O SUS é obrigado a fornecer cirurgia robótica da mesma forma que os planos privados?
O SUS tem obrigação de garantir tratamento adequado, mas a cirurgia robótica, por ser tecnologia de alto custo, nem sempre se enquadra nas prioridades e protocolos da rede pública. A exigência judicial de cirurgia robótica pelo SUS é possível em casos específicos, mas não é tão direta quanto nas relações com planos privados. Normalmente, o que se garante é o tratamento adequado para a doença, o que pode ou não incluir a tecnologia robótica.

Sem advogado, o paciente consegue exigir a cirurgia robótica na Justiça?
Tecnicamente, em alguns ritos e juizados, o paciente até pode entrar com ação sem advogado, mas, tendo em vista a complexidade técnica do tema e a importância de fundamentação robusta, a assistência de profissional especializado é fortemente recomendada. O direito à saúde e a urgência do quadro merecem um trabalho jurídico bem estruturado.

Conclusão

A negativa de cirurgia robótica por planos de saúde é um cenário cada vez mais frequente, resultado da combinação entre avanço tecnológico, alto custo dos procedimentos e resistência das operadoras em ampliar a cobertura. No entanto, a recusa não é definitiva nem incontestável. Quando há indicação médica clara, doença coberta pelo contrato, comprovada necessidade da técnica e risco concreto à saúde do paciente, a Justiça tem se mostrado receptiva a pedidos para obrigar o custeio da cirurgia robótica.

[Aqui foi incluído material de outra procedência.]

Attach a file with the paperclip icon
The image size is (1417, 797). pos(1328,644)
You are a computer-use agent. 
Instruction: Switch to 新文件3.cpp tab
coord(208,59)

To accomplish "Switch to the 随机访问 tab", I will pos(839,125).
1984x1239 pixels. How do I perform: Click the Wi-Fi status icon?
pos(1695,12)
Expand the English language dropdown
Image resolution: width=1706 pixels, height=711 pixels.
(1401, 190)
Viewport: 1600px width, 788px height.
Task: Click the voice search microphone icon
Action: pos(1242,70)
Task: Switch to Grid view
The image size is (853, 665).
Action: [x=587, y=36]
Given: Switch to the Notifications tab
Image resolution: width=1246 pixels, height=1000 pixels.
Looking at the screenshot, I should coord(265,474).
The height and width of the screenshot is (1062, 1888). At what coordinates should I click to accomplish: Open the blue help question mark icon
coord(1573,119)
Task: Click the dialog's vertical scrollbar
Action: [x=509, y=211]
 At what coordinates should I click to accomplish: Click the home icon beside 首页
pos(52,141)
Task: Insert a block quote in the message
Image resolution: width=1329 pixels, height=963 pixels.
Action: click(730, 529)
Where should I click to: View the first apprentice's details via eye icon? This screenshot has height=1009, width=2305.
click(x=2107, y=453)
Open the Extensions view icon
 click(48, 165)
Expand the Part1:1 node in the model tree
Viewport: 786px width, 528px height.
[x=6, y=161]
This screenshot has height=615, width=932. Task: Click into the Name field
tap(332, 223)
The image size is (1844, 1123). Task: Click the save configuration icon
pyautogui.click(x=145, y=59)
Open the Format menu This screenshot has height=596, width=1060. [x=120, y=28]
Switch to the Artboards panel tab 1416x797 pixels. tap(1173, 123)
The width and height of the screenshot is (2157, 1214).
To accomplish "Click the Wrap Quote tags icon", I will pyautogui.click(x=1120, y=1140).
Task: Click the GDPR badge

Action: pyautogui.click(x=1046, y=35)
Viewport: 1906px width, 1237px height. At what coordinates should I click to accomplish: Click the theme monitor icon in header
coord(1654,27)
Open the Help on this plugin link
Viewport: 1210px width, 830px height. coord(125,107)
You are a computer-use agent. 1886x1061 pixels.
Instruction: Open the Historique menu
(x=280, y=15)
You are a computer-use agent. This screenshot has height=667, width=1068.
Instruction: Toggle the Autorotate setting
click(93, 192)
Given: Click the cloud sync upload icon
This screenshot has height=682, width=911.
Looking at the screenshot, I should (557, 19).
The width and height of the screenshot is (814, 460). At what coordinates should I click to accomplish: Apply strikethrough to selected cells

Exigir judicialmente a cirurgia robótica passa por uma sequência de passos bem definidos: obter laudo médico detalhado, formalizar e registrar a negativa do plano, reunir documentação contratual e financeira e ajuizar ação com pedido de tutela de urgência, fundamentada em princípios constitucionais, no Código de Defesa do Consumidor e na legislação específica de saúde suplementar. Em muitos casos, essa atuação resulta em liminares rápidas que garantem a realização do procedimento em tempo hábil, antes que a doença evolua.

Embora cada caso exija análise própria, a linha geral que se extrai da prática é clara: o plano não pode se sobrepor ao critério técnico do médico assistente, substituindo preocupação com a saúde do paciente por critérios puramente econômicos. A cirurgia robótica, quando indicativa de maior segurança, precisão e menor risco, não deve ser tratada como luxo, mas como parte legítima do direito à saúde.

Ao mesmo tempo, não se pode ignorar que o sistema de saúde, público e suplementar, enfrenta desafios de custo e sustentabilidade. O papel do Judiciário é justamente equilibrar esses interesses, evitando abusos e garantindo que o paciente não seja sacrificado em nome da economia. Nesse contexto, o apoio de advogado especialista, a organização da documentação e a consciência dos próprios direitos são ferramentas essenciais para transformar uma negativa injusta em acesso efetivo ao tratamento que pode salvar ou melhorar significativamente a vida do paciente.